I recently read the words of another mother of a young woman that had been murdered over 16 years ago, she said, “Behind every murder victim’s photo and behind every inaccurate article, there was an actual human being with a soul, who won’t go to college now or get married, whose brother will fall into drugs, whose father will have a heart attack, whose mother might never come out of her fog, whose family and community will never be the same because she isn’t here. Who might have done great things in this world, who was taken by darkness and we can’t see any light anymore……..”

This woman did a great job of explaining the domino effect that happens when evil takes an innocent life.  That selfish sick criminal act creates many, many co-victims – co-victims who’s lives are forever changed, and will never be the same.  It’s a hard thing to describe to someone that has never lost a loved one to a sudden act of violence. The pain, confusion, anger and helplessness that hits you causes you to want to want to fold into yourself and sob…sob like you never knew you could.  You want to become a ghost…you no longer want to continue on because you can never view the world as you had before.  Monsters become real and they look like regular humans.  You no longer trust, you hurt 24/7 and yet you sometimes manager to take a deep breath, pull yourself together and face another day.

real human beings do to each other

Another Sign From Above…a small blue dog?

FullSizeRender

I just wanted to share this with all of you.  I know this is a terrible picture…all fuzzy, etc.  I am sorry for the quality of the picture, but I still wanted to share it with you.  I have been in the hospital again after having an acute and very severe allergic reaction – this time they put me into the critical care unit and monitored me until it was safe for me to come home.  Steve has been beside himself with worry, and I feel so bad for him.
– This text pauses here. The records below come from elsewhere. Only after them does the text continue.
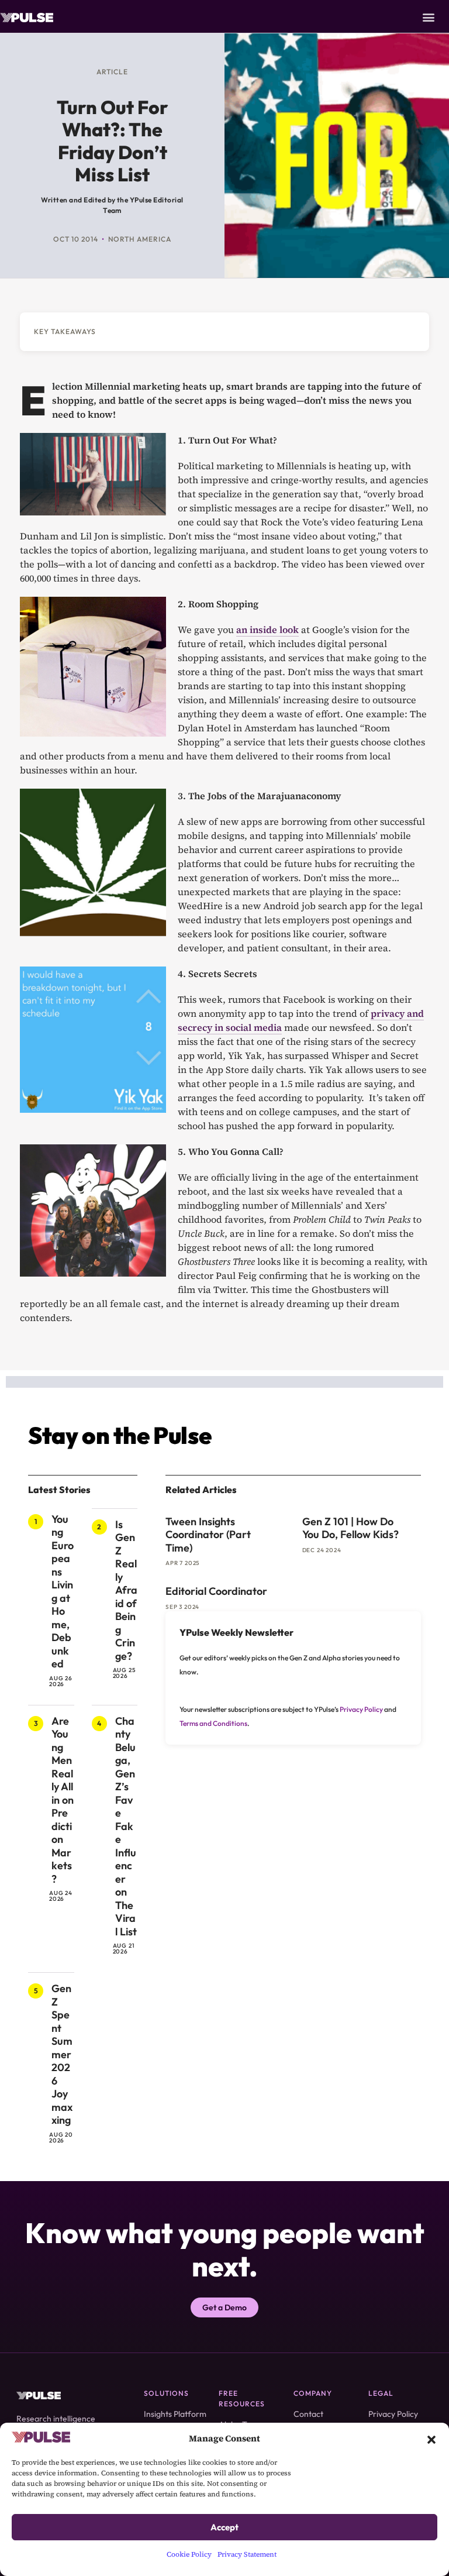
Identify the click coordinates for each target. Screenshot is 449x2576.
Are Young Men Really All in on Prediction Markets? (62, 1800)
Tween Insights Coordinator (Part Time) (208, 1534)
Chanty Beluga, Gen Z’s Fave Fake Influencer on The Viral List (126, 1826)
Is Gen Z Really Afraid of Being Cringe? (126, 1590)
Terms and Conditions (213, 1723)
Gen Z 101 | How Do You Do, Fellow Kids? (350, 1528)
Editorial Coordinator (216, 1591)
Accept (224, 2527)
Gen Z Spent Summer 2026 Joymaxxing (61, 2054)
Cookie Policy (189, 2554)
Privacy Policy (361, 1709)
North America (139, 239)
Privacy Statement (247, 2554)
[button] (431, 2438)
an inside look (267, 629)
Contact (308, 2414)
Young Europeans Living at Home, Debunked (62, 1591)
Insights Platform (175, 2414)
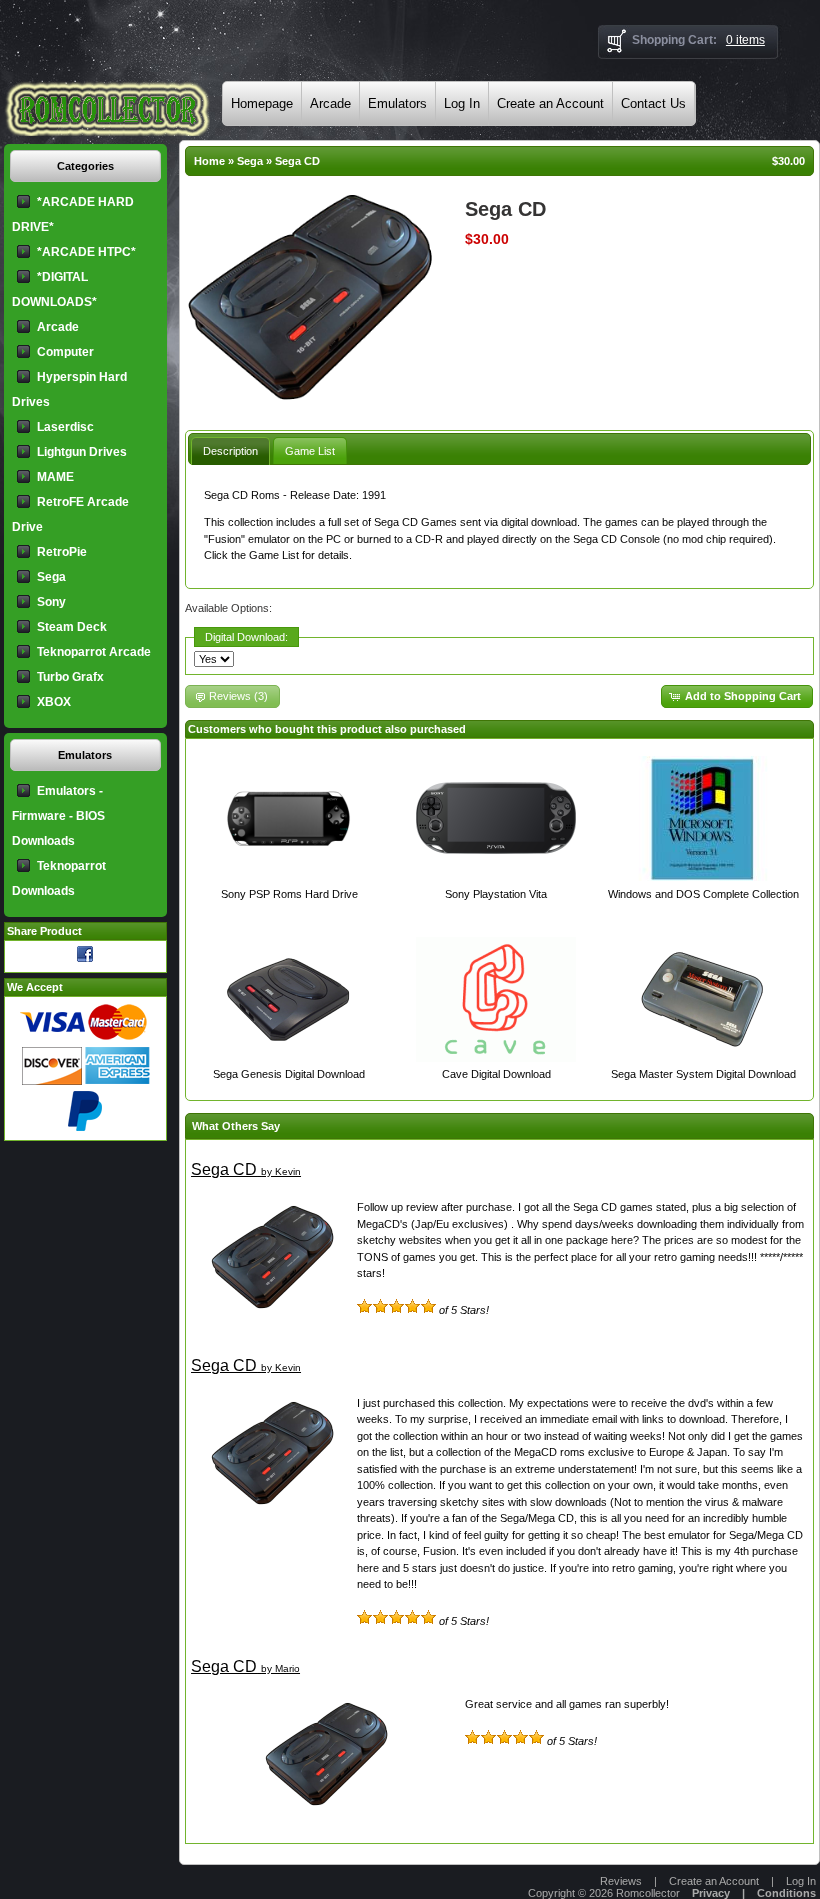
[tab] (230, 450)
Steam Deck (72, 627)
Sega (250, 161)
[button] (737, 696)
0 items (745, 40)
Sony (51, 602)
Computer (65, 352)
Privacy (711, 1893)
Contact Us (653, 103)
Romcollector (648, 1893)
But the story of the picture above starts this morning when I unpacked the overnight bag that Steve brought to the hospital for me with some clothes to come home in.  The bag he brought to me was a bag that I had bought a long time ago in Santa Fe, New Mexico while on a vacation with Steve & Morgan.  It had been a wonderful time for all of us, going to the art galleries and churches.  Somewhere during the trip Morgan put this little blue dog in the outside zipper pocket of my bag, and I had forgotten all about it.  That was Morgan 🙂

Morgan on a trip to Santa Fe

Morgan on a trip to Santa Fe

It is so amazing to me that out of nowhere I felt like I was receiving a sign from Morgan – that she is right there beside me.  I unpacked my bag and found this little plastic dog from Morgan…I cried.  They were tears of joy (because I felt she was right here with me) and tears from pain (knowing she can never be next to me again the way she was when she was alive).

So this fuzzy picture of a little plastic blue dog may not mean much to others, but to me it was definitely another sign from Morgan letting me know she is still right next to me and sending me healing light, and love from above.

May you all be blessed with the knowledge that love can NEVER be taken away…not even in death.